• Task goal:
Please reproduce the entries below exactly, leaving the pictures out.

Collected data

• • • • •

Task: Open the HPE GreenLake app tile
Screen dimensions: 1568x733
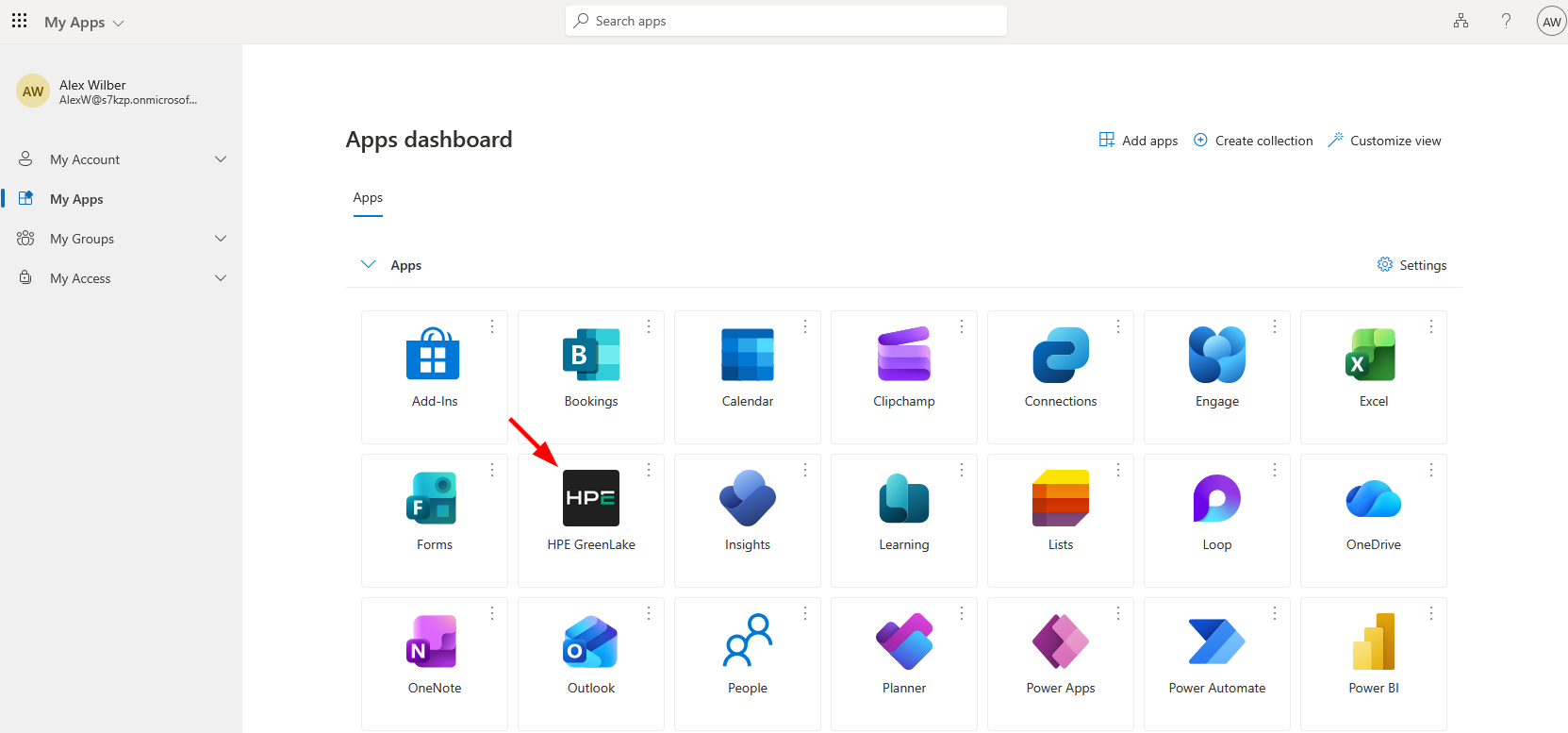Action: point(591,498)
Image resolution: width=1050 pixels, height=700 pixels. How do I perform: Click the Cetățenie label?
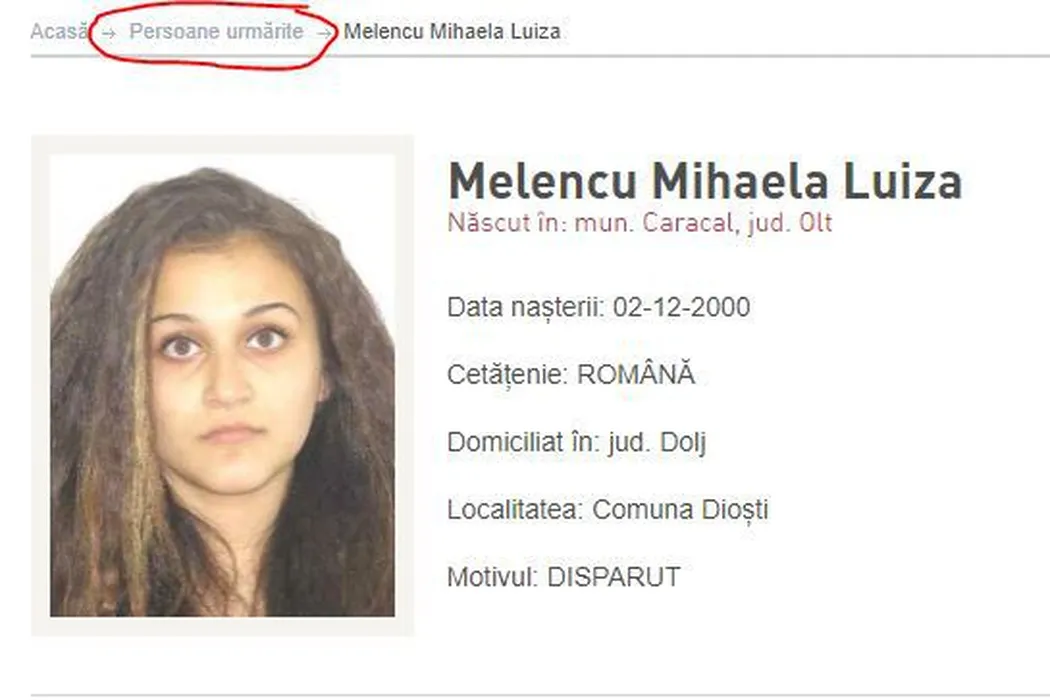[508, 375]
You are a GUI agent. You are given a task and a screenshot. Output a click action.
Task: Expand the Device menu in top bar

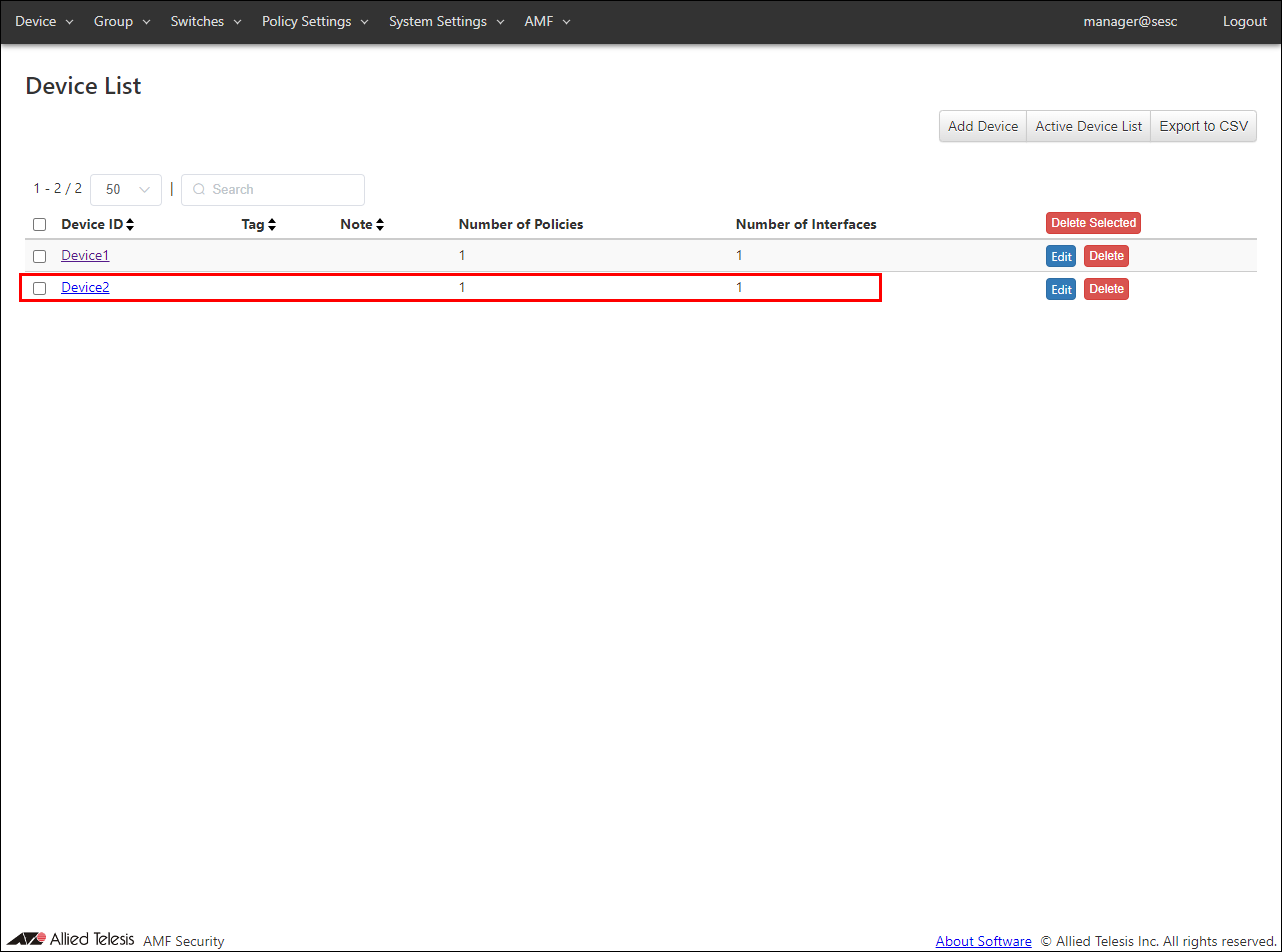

• • • • •

• Response to this exercise:
Task: Open the HPE GreenLake app tile
Screen dimensions: 1568x733
Action: point(591,498)
Image resolution: width=1050 pixels, height=700 pixels. How do I perform: Click the Cetățenie label?
[508, 375]
You are a GUI agent. You are given a task and a screenshot. Output a click action.
Task: Expand the Device menu in top bar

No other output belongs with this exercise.